• _TASK INSTRUCTIONS_: Gather each line from the records below that contains the word "dimensions", and copy every such line in full.

Data items:
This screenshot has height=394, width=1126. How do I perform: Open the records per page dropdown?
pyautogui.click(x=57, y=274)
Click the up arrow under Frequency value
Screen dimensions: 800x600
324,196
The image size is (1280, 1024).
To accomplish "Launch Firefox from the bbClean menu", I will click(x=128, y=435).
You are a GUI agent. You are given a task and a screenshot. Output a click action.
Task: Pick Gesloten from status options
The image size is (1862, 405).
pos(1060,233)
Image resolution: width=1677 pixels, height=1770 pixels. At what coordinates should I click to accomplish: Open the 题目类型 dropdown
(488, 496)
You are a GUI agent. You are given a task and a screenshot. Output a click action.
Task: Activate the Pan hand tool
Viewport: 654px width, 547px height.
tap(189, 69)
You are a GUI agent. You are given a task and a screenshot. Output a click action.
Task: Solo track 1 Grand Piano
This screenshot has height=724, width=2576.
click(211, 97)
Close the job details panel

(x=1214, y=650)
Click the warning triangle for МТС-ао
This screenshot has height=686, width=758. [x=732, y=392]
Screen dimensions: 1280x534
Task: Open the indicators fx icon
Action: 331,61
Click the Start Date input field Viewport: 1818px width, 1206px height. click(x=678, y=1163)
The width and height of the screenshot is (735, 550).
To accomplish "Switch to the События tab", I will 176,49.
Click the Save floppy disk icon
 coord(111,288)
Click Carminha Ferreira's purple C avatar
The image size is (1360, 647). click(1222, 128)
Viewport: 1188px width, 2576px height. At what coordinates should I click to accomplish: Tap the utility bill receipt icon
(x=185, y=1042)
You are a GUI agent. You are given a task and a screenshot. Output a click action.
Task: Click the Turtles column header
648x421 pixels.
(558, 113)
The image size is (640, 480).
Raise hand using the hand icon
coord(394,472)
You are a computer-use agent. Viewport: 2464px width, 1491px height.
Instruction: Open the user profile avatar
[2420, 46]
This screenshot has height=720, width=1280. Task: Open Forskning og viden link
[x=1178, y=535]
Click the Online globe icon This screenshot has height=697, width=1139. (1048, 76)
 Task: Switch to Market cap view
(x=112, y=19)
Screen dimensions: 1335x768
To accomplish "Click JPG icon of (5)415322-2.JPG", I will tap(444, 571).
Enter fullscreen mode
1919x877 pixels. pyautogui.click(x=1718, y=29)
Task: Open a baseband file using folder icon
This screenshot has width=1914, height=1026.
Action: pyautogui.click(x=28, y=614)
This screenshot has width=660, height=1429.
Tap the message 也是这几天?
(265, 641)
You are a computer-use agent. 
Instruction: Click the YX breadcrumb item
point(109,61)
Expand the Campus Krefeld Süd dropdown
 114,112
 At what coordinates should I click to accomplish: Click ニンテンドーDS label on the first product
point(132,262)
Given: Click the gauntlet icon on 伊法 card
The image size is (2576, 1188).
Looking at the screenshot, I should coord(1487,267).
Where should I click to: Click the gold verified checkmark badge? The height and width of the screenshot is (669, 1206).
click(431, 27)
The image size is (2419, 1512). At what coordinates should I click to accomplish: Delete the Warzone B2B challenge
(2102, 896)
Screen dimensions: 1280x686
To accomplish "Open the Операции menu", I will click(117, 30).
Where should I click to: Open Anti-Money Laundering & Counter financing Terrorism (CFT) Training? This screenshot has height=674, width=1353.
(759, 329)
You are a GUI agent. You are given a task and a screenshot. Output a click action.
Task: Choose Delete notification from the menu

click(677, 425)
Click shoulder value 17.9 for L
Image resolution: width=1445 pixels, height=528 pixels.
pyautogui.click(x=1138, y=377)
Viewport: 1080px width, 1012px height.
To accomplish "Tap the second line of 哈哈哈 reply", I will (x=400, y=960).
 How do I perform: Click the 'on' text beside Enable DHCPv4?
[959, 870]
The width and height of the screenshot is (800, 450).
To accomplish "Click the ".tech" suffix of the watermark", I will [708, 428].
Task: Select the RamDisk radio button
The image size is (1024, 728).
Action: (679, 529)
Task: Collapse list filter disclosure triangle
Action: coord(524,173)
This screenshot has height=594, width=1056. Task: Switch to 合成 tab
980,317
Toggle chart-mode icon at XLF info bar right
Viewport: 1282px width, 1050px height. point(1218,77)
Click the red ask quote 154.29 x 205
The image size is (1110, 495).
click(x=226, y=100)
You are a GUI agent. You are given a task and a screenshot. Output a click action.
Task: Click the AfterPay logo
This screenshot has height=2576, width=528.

• _WORKED ANSWER_:
Screen dimensions: 800x600
Screen dimensions: 1280x534
Screen dimensions: 1335x768
Screen dimensions: 1280x686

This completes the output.